Christian Stimming stimming at tuhh.de
Tue Apr 6 04:53:10 EDT 2010


Am Dienstag, 30. März 2010 schrieb Derek Atkins:
> > What would other devs around here choose as distributed VCS for a new
> > project, and why? Do you know of any hosting sites with that VCS that
> > offers continuous tracking of the original SVN branch?
> 
> I must admit that the only "distributed" VCS I've used is SVK, which is
> based around SVN.  It's... okay.  If I were to move to something else
> right now I think I'd move to git.

I've forked timabell's import of gnucash's svn into git on github.com and 
added the missing commits since his last update. Everyone is invited to pull 
from this git repo to see how working with the git side would look like:

  Browse to:   http://github.com/cstim/gnucash-svn
  Clone in git:   git clone git://github.com/cstim/gnucash-svn.git

In particular, downloading everything by "git clone" doesn't take that long, 
hence I don't understand some comments here which mentioned the need for an 
extra download-all-in-one-file requirement. Also, github.com encourages to 
create forks of existing repositories easily (such as this one), so I guess 
this is an easy playground for testing the git access to our code.

For syncing a repo such as this one to SVN updates, currently someone would 
have to manually run "git svn rebase" and "git push"; it was this part that 
could be automated by a cron job.

> I think it's reasonable to think about migrating from SVN to git, but I
> would want us going in with eyes wide open:
> 
> 1) WHY are we changing from SVN to a distributed VCS?

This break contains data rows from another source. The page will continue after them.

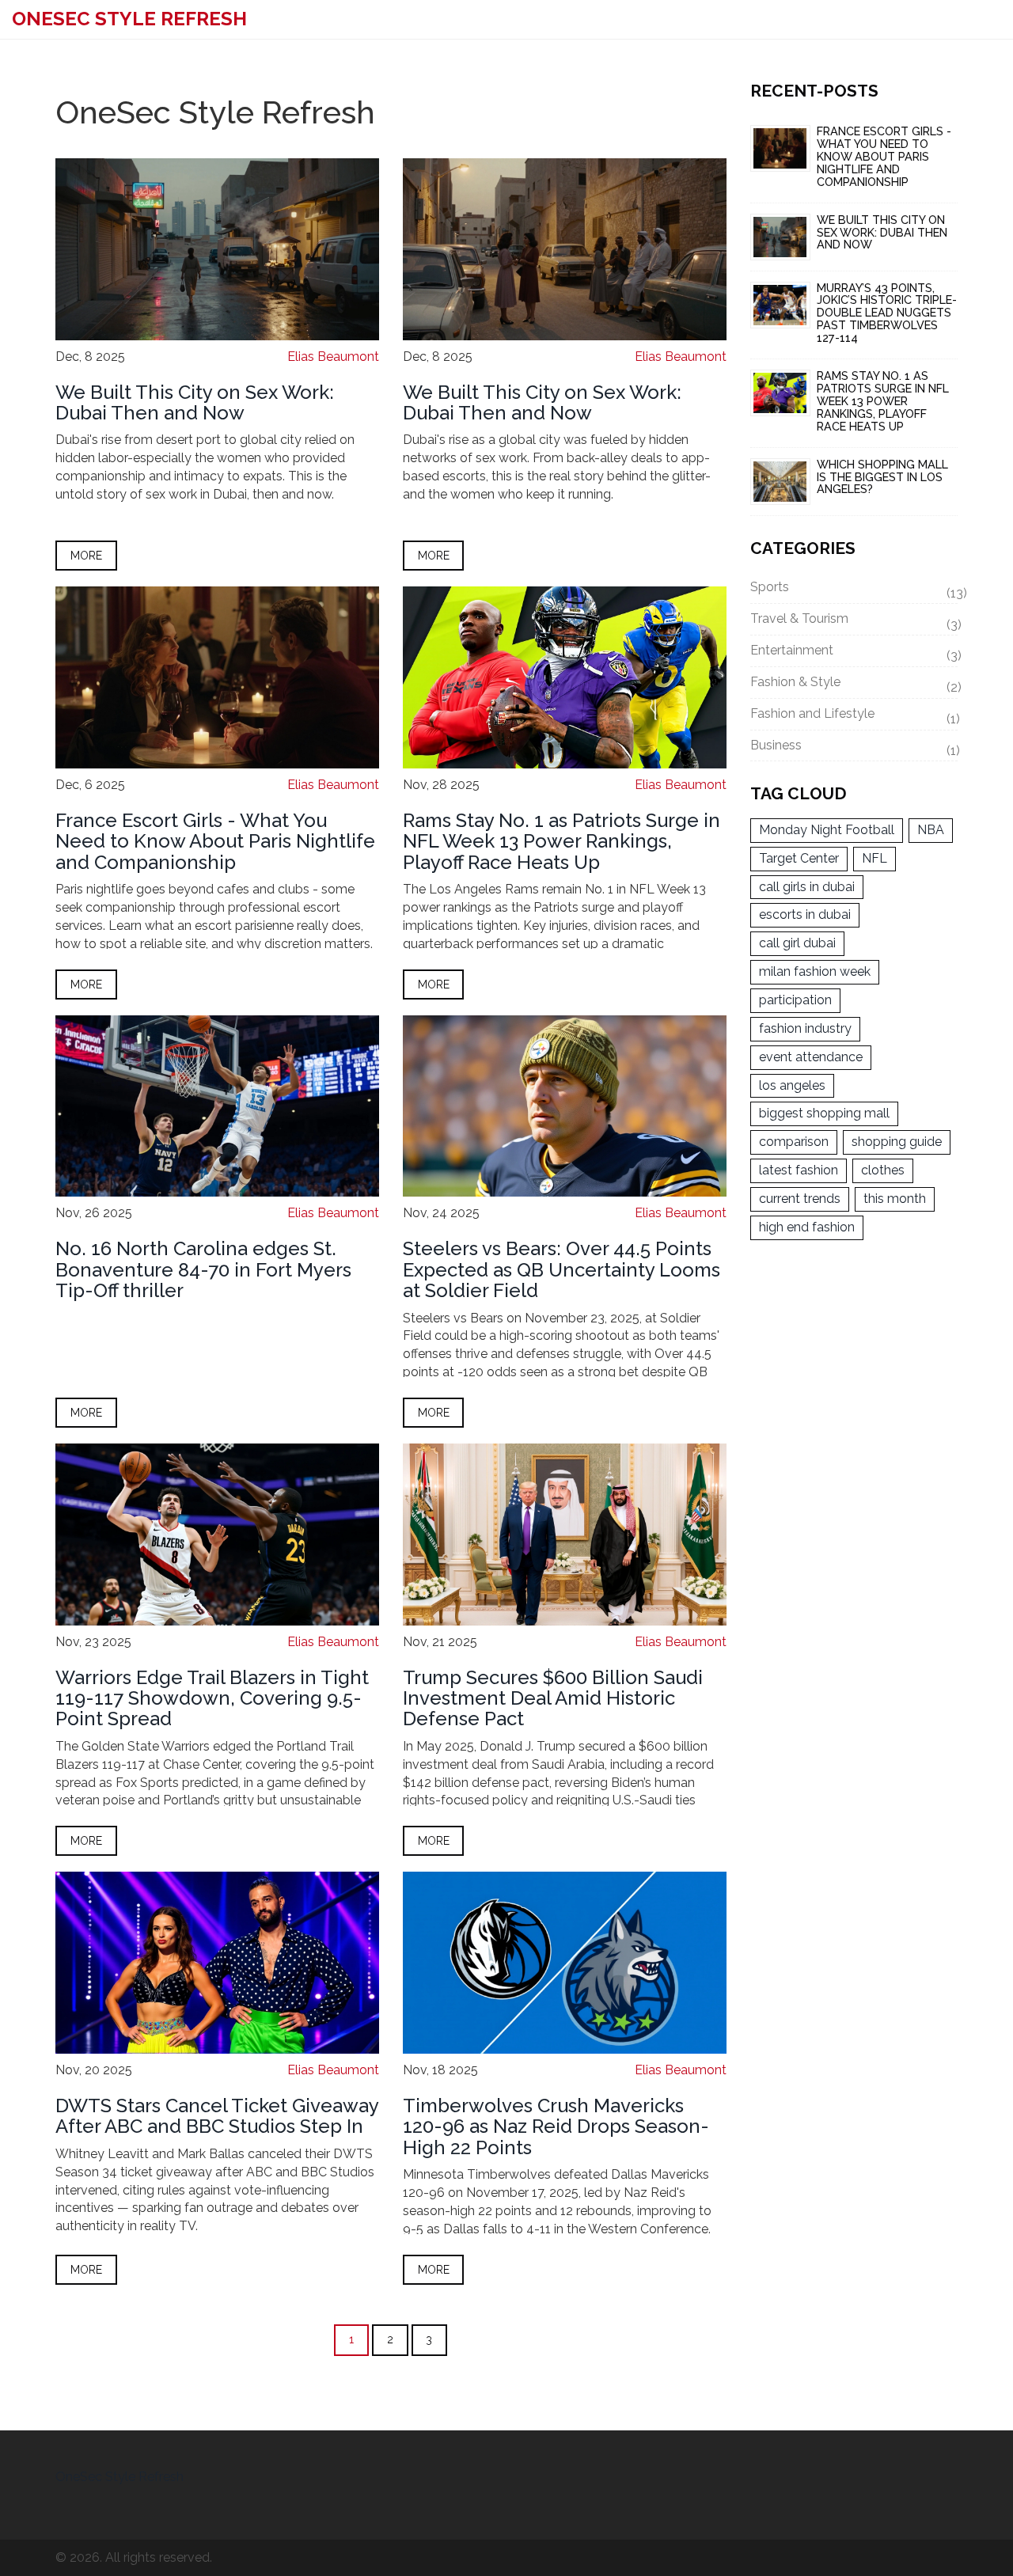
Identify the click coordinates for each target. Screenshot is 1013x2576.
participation (795, 999)
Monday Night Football (826, 829)
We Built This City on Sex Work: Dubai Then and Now (194, 402)
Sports (854, 589)
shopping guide (897, 1141)
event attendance (811, 1056)
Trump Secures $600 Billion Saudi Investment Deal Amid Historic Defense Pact (553, 1698)
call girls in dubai (807, 886)
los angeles (792, 1085)
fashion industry (805, 1028)
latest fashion (798, 1170)
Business (854, 748)
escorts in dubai (805, 914)
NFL (874, 858)
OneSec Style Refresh (129, 18)
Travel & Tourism (854, 621)
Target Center (799, 858)
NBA (930, 829)
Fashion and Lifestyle (854, 716)
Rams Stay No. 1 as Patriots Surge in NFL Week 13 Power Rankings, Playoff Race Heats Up (561, 841)
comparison (794, 1141)
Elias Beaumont (333, 356)
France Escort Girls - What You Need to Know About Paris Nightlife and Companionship (215, 841)
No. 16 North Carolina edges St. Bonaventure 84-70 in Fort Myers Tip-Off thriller (203, 1269)
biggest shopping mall (824, 1113)
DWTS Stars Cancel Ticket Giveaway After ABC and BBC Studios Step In (216, 2116)
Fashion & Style (854, 684)
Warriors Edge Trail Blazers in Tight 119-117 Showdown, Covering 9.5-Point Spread (212, 1698)
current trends (799, 1198)
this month (894, 1198)
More (86, 555)
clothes (883, 1170)
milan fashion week (815, 971)
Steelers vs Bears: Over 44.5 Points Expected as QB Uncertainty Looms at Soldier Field (561, 1269)
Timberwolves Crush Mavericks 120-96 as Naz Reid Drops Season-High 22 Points (556, 2126)
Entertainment (854, 653)
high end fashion (807, 1227)
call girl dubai (797, 942)
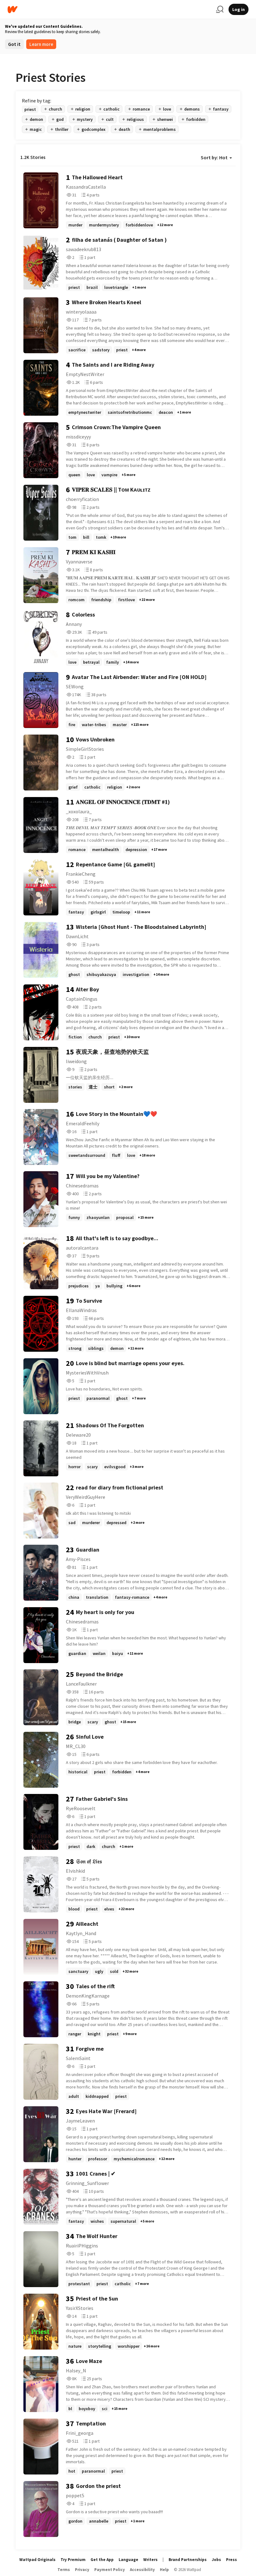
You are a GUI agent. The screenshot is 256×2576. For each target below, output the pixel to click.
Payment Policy (109, 2569)
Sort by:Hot (214, 157)
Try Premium (73, 2559)
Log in (238, 9)
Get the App (102, 2559)
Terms (63, 2569)
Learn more (41, 44)
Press (231, 2559)
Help (164, 2569)
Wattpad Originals (37, 2559)
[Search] (220, 9)
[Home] (109, 9)
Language (128, 2559)
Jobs (216, 2559)
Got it (14, 44)
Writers (150, 2559)
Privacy (82, 2569)
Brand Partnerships (188, 2559)
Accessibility (142, 2569)
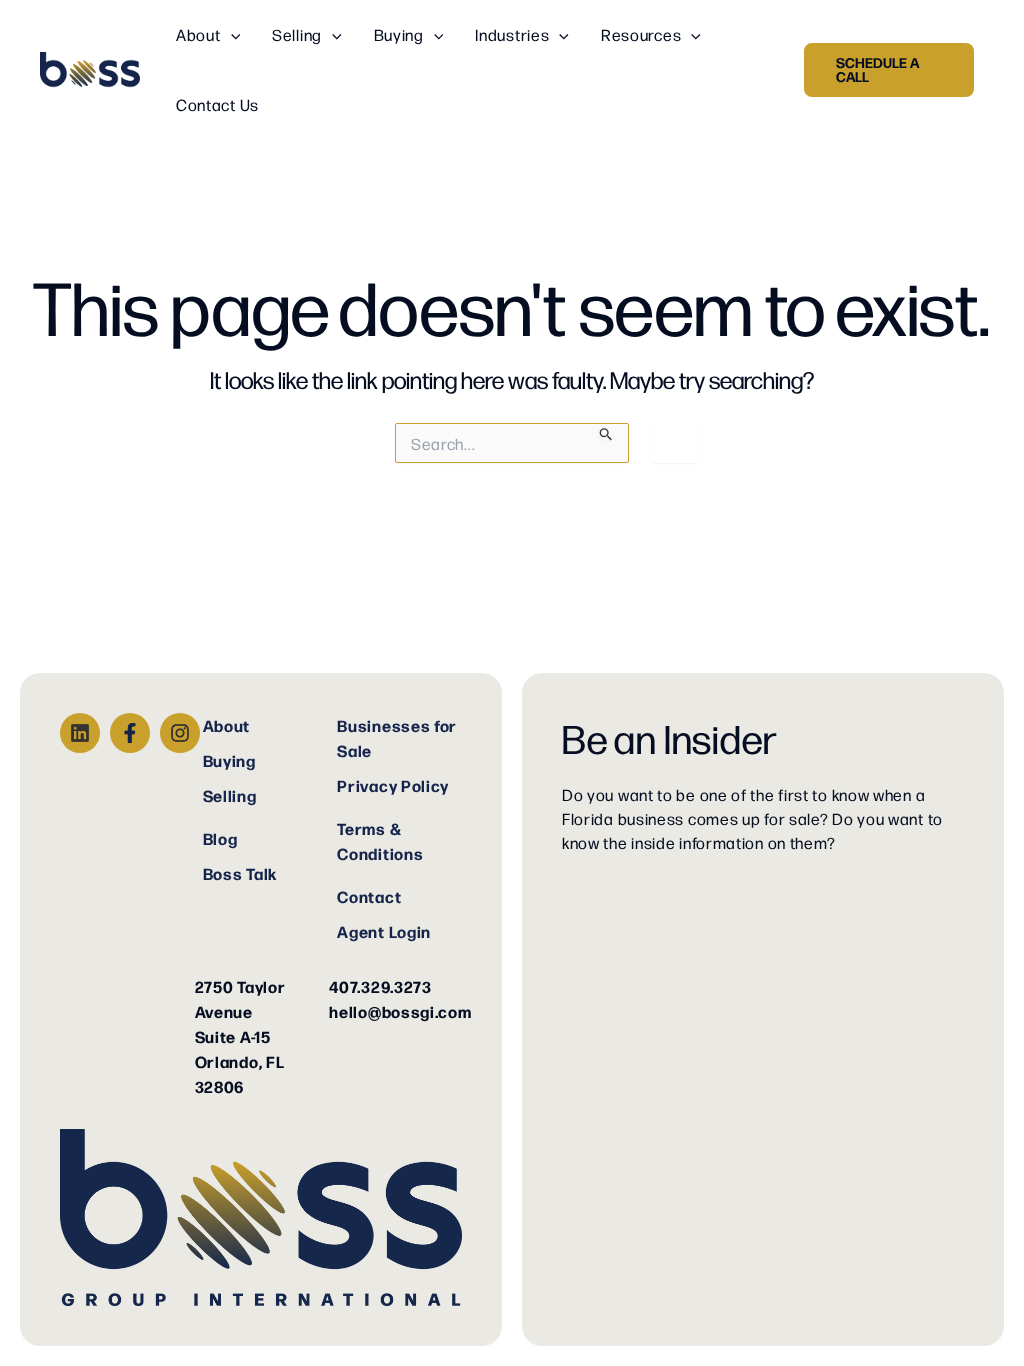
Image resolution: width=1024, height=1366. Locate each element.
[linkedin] (80, 733)
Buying (229, 760)
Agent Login (384, 931)
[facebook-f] (130, 733)
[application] (231, 35)
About (227, 725)
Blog (220, 838)
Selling (230, 795)
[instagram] (180, 733)
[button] (889, 70)
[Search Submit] (606, 432)
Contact (369, 896)
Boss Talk (240, 873)
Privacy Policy (393, 785)
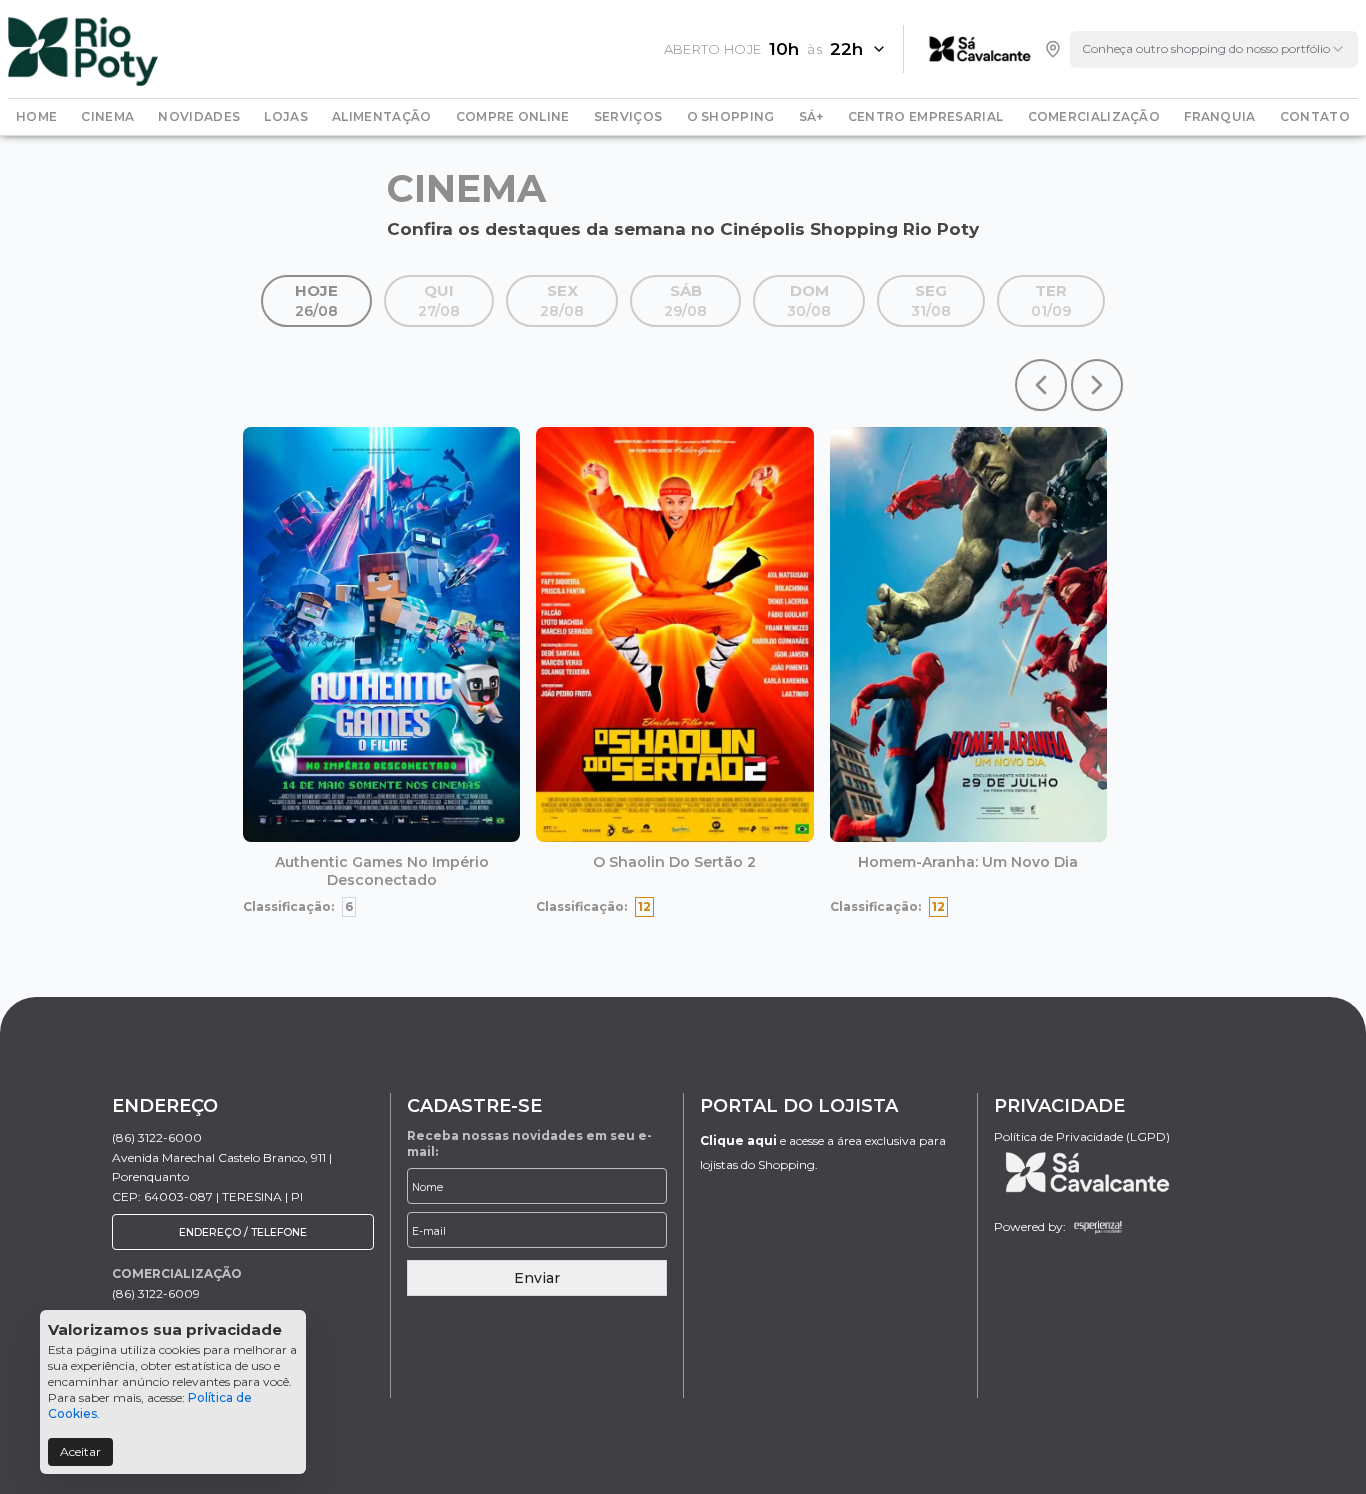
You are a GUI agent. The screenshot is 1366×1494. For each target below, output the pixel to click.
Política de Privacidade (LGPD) (1082, 1136)
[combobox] (1214, 49)
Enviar (537, 1278)
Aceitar (80, 1451)
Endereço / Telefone (243, 1232)
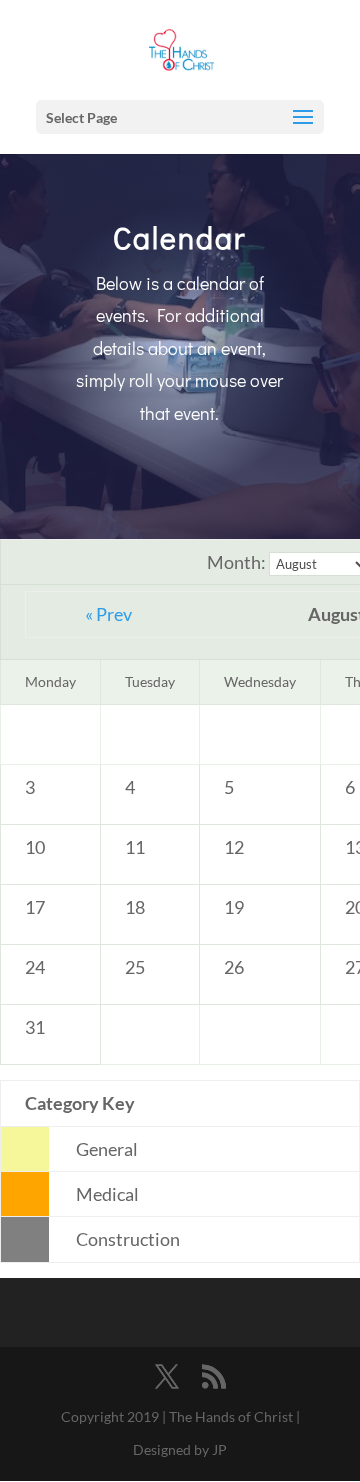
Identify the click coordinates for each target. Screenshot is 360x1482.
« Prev (108, 614)
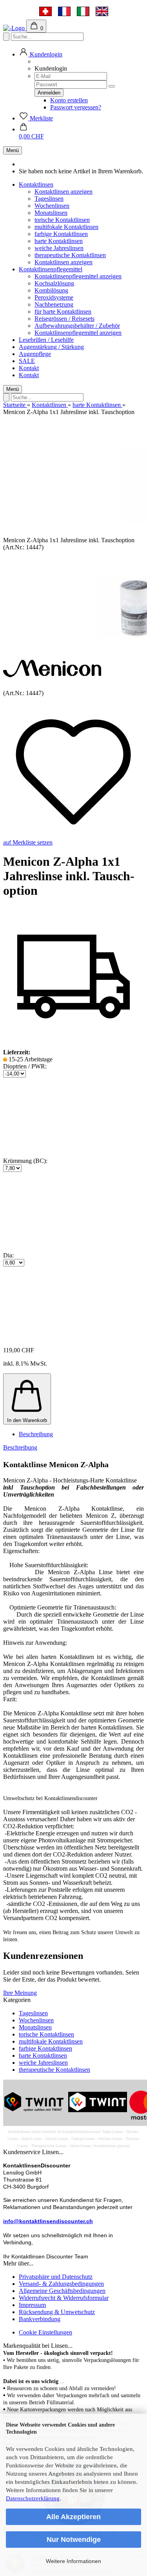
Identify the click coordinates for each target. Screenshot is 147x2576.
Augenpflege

My main reason: To make it easier for new contributors to contribute their 
changes to a public place. With SVN they could send patches or attach them to 
bugzilla, both which tend to be outdated quickly and get forgotten. With git, 
they can either fork the whole repo (like on github.com) and push their 
proposals there, or push to a personal branch in the main repo. In both cases 
git takes care of most of the merging action, so it will be way easier to 
merge their changes back in.

Socially, this means we can get away a bit more from the development model of 
"one true developer group" (those who have SVN write access) and rather move 
into the direction of "some loose collection of contributors, some of which 
contribute regularly, others only occasionally".

Additionally, the normal VCS operations are much faster in git. The speed 
improvement doesn't seem significant at first, but in the long run, having the 
common operations magnitudes faster also changes one's way of working, to the 
better.

> 2) What features does the distributed VCS have that SVN does not (based
>    on how we use SVN)?

- Easier merging from the same branch to another, multiple times.
- No extra write access to some central repo necessary for new contributors
- Easier integration into sub-projects (cutecash) which would just merge the 
main branch's changes regularly

> 3) Is there a viewer we could use (in lieu of trac)?

I don't know. I've moved away from trac and instead look up everything in gitk 
locally (or maybe the git-gui file browser for annotation) because - I 
mentioned this already :-) - it is way faster. github.com has plenty of web 
viewing possibilities, see above. I'm not sure whether you can find everything 
there you were looking for, but I wouldn't miss anything if we continued 
without trac - but that's just my personal workflow.